13.05.2012 21:44 |

Tod im Schlaf

"Blues Brothers"-Bassist Donald Dunn gestorben

Der aus der US-Filmkomödie "Blues Brothers" bekannte Bassist Donald Dunn ist tot. Nach Angaben seines früheren Bandkollegen und Freundes Steve Cropper starb der 70-jährige Musiker am Sonntag in Tokio friedlich im Schlaf, nachdem er am Vorabend noch einen Auftritt absolviert hatte.
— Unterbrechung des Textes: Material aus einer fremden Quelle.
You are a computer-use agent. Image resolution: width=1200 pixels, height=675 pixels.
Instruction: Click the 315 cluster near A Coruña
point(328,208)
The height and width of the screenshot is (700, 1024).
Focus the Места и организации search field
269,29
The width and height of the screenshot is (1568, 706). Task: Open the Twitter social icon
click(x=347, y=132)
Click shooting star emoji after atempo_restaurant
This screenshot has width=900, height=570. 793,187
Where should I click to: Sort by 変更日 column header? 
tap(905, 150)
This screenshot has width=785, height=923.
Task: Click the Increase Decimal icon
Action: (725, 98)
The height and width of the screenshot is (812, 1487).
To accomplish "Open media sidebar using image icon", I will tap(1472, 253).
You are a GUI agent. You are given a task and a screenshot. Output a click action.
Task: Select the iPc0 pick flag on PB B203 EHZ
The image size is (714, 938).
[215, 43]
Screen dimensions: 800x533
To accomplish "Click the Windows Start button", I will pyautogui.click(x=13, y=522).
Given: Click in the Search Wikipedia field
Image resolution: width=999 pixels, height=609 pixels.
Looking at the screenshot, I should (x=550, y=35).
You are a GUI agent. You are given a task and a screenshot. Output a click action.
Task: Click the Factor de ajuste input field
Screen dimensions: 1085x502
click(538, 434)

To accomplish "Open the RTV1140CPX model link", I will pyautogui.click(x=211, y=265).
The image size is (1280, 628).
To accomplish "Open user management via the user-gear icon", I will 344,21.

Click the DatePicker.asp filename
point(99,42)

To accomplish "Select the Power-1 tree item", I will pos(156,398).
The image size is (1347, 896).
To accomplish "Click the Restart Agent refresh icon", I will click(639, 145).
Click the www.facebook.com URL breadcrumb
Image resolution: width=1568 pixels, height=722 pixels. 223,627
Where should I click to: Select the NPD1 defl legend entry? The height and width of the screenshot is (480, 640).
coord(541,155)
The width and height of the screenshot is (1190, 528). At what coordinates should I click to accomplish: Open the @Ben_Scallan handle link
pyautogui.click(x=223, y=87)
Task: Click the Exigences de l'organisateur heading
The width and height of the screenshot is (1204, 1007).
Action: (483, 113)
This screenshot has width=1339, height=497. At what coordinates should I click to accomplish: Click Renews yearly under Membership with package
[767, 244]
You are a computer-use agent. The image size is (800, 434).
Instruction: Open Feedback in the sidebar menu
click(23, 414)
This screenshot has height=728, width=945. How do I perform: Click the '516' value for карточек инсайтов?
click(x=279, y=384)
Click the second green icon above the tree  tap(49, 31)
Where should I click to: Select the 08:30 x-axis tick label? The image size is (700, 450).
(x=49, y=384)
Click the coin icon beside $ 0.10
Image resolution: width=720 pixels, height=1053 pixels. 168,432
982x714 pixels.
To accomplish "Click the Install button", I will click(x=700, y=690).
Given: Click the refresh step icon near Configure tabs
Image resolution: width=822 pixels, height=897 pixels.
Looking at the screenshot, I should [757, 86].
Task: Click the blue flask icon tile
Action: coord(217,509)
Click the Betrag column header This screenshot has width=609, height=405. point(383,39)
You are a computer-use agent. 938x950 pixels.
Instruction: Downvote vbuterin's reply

Dunn habe in Japan gerade zwei Konzerte gegeben, schrieb Cropper, der ihn auf der Tournee begleitete, auf seiner Facebook-Seite. "Heute habe ich meinen besten Freund verloren und die Welt verlor den besten Kumpel und besten Bassisten, der je gelebt hat", so der Gitarrist.

Dunn, nach seinem Vornamen Donald von seinen Freunden auch "Duck" genannt, hatte schon in den Sechzigern zahlreiche Hits, als er Bassist der Formation Booker T. & the M.G.'s ("Green Onions") war. Da lernte er auch Cropper kennen.

Später spielte Dunn mit Pop-Größen wie Eric Clapton, Bob Dylan, Creedence Clearwater Revival, Neil Young, Tom Petty, Jerry Lee Lewis, Muddy Waters und Rod Stewart. Außerhalb der Szene wurde er vor allem als Mitglied der Blues Brothers' Show Band bekannt, die mit John Belushi und Dan Aykroyd bei ihren Bühnenauftritten und im Film auftraten.